Winner of the 2021 Society for the Study of Early Modern Women & Gender (SSEMWG) Book Award! The awards committee praised Ulrike Strasser's book for deftly exploring the intersection of gender and global histories, using the Jesuits’ journeys from Europe into the Pacific.
"The various interconnected elements in this book present a compelling analysis of the many theoretical issues addressed in its rich introduction: masculinities, gender and religion, the global turn, and the history of media. It brings these to bear on Jesuit history in an effective and innovative way, and through an important and under-written aspect of its history – the missions of the Pacific."
- Silvia Mostaccio, UCLouvain, Belgium, Archivum Historicum Societatis Iesu, vol. xc, fasc. 180 (2021-II)
"While the final chapter works to unite the book’s many strands into a unified whole, each chapter
successfully stands on its own. Drawing on a range of Jesuit source material, Strasser’s consideration
of Jesuit masculinity also adds a novel layer to the growing body of work that employs Jesuit sources
to understand both Atlantic and world history."

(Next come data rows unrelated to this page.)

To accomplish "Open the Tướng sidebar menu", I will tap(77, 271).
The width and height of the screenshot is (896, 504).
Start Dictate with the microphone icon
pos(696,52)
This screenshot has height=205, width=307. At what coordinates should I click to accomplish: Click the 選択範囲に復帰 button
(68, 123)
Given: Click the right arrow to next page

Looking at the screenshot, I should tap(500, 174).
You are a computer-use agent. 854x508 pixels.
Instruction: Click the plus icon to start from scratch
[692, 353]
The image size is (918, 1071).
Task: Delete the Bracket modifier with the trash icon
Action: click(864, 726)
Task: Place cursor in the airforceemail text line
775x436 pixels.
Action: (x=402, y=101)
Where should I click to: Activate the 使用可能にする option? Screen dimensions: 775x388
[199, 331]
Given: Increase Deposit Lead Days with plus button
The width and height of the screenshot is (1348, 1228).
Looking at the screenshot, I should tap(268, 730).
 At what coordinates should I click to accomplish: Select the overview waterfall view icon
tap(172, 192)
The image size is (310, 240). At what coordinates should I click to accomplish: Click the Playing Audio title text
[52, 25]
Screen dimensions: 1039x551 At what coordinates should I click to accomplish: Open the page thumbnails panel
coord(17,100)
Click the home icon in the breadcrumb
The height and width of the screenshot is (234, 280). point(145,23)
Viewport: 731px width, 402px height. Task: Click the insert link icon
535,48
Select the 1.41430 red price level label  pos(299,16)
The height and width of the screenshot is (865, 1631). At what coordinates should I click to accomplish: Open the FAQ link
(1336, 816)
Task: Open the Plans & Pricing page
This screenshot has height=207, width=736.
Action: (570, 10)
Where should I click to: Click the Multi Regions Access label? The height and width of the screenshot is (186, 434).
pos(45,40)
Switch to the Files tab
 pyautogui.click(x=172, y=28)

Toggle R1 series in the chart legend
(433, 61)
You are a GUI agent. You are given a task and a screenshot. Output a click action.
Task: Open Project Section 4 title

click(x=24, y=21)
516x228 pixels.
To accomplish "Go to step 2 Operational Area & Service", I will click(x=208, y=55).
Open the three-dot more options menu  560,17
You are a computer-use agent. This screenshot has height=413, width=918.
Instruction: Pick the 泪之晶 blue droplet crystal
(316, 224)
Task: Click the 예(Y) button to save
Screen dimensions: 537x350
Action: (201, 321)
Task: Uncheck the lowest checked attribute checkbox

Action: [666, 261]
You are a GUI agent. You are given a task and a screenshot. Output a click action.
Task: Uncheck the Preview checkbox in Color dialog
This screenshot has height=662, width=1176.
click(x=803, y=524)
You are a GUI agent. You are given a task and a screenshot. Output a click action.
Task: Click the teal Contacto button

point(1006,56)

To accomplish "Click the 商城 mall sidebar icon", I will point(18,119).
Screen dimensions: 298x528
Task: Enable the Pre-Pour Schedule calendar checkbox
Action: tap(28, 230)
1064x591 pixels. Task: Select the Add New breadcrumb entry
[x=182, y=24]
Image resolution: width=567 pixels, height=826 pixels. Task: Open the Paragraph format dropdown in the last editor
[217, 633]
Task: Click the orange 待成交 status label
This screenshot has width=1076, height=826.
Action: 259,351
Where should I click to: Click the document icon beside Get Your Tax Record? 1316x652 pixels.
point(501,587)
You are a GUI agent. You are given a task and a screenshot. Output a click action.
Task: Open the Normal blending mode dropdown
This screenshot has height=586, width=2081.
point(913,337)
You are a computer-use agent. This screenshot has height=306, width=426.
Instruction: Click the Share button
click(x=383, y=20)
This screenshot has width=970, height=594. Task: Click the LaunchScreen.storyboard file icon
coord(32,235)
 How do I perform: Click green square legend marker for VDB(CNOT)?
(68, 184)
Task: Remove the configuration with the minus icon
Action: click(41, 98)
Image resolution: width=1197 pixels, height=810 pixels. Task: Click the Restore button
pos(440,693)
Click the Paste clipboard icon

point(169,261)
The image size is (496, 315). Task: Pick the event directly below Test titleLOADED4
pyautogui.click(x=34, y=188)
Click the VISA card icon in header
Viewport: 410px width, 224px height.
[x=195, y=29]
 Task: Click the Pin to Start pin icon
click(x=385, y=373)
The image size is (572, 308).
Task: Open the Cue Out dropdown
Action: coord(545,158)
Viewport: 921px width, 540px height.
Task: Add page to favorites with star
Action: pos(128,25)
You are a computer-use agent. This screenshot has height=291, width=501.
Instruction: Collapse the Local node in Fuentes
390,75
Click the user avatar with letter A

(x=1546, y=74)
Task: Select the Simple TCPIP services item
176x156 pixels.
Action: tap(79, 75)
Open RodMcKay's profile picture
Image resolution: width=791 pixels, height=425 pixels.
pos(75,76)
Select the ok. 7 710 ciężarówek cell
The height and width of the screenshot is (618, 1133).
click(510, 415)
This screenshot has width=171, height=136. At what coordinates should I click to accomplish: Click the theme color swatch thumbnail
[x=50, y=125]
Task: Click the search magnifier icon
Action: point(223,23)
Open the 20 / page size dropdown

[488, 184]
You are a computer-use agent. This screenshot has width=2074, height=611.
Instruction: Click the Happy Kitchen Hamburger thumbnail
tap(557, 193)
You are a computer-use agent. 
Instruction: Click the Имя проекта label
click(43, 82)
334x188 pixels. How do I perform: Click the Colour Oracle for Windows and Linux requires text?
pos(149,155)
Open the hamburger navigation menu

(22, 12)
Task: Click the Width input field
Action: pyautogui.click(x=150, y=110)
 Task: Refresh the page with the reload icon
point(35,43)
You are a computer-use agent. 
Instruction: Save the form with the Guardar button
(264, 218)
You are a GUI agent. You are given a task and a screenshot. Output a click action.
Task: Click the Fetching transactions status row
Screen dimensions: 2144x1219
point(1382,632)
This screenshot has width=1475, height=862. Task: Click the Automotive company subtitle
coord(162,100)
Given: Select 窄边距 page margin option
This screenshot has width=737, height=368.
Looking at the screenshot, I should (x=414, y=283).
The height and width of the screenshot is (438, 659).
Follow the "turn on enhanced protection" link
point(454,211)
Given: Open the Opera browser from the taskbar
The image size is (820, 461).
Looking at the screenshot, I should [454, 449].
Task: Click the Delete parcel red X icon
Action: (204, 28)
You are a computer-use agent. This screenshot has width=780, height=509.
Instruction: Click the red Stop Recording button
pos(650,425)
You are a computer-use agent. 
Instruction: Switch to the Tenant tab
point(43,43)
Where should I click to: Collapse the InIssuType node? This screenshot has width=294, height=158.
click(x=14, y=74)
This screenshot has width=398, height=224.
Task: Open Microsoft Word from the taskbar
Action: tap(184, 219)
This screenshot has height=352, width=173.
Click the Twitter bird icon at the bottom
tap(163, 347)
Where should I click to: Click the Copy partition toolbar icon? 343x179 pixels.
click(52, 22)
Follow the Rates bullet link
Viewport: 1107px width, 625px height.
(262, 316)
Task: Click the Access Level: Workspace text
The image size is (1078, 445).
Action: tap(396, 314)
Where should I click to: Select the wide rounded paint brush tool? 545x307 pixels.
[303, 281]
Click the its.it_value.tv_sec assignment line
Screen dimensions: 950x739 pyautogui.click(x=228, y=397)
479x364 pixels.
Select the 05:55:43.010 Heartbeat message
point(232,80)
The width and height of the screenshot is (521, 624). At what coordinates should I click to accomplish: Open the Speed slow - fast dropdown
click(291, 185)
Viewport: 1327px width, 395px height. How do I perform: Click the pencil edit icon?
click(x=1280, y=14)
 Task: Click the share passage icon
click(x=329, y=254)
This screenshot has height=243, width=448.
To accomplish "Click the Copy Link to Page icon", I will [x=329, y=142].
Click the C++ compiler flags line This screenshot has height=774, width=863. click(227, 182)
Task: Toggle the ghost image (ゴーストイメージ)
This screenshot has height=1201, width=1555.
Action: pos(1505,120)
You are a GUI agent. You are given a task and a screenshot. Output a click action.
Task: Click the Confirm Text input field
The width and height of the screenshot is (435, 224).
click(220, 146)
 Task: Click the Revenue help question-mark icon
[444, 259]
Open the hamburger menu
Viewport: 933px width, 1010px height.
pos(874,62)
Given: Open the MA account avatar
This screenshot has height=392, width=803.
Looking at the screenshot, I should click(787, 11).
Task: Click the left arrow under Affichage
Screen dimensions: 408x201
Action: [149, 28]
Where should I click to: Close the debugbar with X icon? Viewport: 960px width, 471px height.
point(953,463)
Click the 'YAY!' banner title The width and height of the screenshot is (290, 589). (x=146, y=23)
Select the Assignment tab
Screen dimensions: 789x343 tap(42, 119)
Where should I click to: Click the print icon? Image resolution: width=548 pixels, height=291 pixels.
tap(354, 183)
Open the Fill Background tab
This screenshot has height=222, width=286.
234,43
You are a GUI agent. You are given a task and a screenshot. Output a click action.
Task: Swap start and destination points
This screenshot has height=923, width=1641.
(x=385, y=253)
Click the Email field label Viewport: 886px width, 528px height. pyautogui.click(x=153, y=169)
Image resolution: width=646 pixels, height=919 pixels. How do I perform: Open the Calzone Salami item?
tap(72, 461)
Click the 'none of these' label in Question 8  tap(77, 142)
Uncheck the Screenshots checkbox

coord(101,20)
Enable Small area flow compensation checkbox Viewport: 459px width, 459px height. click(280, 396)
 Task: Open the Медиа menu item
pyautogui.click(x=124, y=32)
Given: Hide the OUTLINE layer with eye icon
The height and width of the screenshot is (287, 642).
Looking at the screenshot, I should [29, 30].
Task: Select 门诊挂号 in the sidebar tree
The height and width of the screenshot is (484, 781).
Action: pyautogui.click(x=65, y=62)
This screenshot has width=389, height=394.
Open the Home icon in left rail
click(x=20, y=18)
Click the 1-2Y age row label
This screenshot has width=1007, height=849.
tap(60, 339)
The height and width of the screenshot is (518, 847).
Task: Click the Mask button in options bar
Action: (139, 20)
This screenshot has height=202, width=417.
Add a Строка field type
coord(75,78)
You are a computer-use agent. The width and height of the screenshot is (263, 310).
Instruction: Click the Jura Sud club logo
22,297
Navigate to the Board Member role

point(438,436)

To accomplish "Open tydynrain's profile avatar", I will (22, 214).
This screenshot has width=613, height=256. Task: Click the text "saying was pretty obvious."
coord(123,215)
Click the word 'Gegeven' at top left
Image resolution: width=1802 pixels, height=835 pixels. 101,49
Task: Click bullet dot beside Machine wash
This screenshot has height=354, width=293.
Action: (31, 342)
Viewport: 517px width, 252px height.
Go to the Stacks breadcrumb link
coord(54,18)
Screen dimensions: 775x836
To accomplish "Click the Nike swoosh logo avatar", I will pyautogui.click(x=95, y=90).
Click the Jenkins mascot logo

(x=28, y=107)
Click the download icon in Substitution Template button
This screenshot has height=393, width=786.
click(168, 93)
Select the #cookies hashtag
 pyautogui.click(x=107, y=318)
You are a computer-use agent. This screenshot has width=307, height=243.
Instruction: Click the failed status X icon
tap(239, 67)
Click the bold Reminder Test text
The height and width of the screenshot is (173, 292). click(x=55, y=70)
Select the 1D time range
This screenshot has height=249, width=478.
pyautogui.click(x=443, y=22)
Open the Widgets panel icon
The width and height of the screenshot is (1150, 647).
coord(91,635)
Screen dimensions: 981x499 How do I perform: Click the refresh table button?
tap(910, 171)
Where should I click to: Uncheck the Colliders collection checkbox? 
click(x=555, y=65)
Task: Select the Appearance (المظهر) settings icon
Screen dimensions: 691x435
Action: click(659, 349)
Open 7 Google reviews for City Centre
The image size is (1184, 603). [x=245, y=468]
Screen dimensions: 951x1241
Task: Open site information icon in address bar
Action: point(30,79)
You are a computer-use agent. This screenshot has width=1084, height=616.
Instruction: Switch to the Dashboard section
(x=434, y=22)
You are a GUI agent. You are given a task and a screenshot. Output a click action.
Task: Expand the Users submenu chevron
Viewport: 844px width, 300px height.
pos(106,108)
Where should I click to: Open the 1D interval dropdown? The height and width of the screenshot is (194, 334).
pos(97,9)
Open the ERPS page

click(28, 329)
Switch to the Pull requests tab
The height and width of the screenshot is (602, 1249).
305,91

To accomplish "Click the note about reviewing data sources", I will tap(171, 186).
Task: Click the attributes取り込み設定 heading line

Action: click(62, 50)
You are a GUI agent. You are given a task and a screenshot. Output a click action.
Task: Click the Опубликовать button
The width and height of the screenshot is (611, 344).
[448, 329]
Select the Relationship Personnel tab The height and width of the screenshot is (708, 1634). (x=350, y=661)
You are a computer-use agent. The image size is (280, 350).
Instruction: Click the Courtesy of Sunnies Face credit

- David Dzurec, H-TGS, January 2022
"Missionary Men is a thoroughly researched, well-written, and highly informative scholarly work, one that deserves recognition in the burgeoning global approach to Jesuit history. It makes a fresh and insightful contribution to the understanding of masculinity in the Society of Jesus, and one that requires no specialization in the field of gender studies."
- Sam Zeno Conedera, Renaissance Quarterly, Vol. 75, Iss. 3
"Expansive in its claims and meticulous in its analyses, Missionary Men is an imaginative contribution to the field. [...] The book does illustrate beautifully ‘the profound pull overseas evangelization exerted in a European empire that lacked formal colonial possessions’ and ‘the global dimensions of early modern German history’ (22) but it does so much more than that – and it is ultimately that richness that makes Strasser’s survey such a rewarding read."